• Trecho fornecido:
::::
Quando a Dedinho chegou ao Centro de Triagem de Animais Silvestres (Cetas) do Ibama de Rio Grande do Norte ela já estava velhinha, com 20 e tantos anos, idade considerável para macacos-prego. De pelagem dourada e rugas no rosto amarronzado, a presença dela não era algo a se comemorar: ela foi entregue voluntariamente pela família humana que a mantinha em casa e que, em dado momento, quebrou os dedos da mão da primata.

O motivo? Provavelmente para impedi-la de quebrar os objetos da casa. Dedinho é um dos milhares de macacos-prego comprados de comércios legais ou ilegais quando ainda são filhotes no Brasil, venda estimulada pelos vídeos e memes “fofinhos” que circulam nas redes sociais.
::::
• O que fazer:
Copie do trecho sobre a macaca Dedinho, sem nenhuma alteração, tudo desde "Quando a Dedinho" até "mão da primata.".

• Material reunido:
::::
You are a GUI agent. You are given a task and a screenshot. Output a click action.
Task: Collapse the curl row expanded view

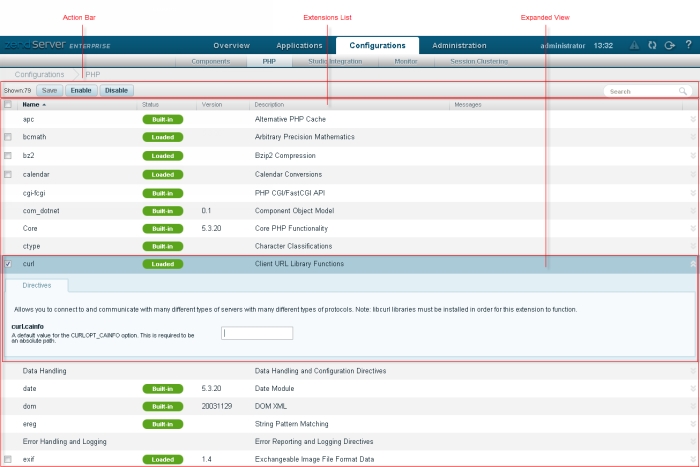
::::
• Solução redigida:
Quando a Dedinho chegou ao Centro de Triagem de Animais Silvestres (Cetas) do Ibama de Rio Grande do Norte ela já estava velhinha, com 20 e tantos anos, idade considerável para macacos-prego. De pelagem dourada e rugas no rosto amarronzado, a presença dela não era algo a se comemorar: ela foi entregue voluntariamente pela família humana que a mantinha em casa e que, em dado momento, quebrou os dedos da mão da primata.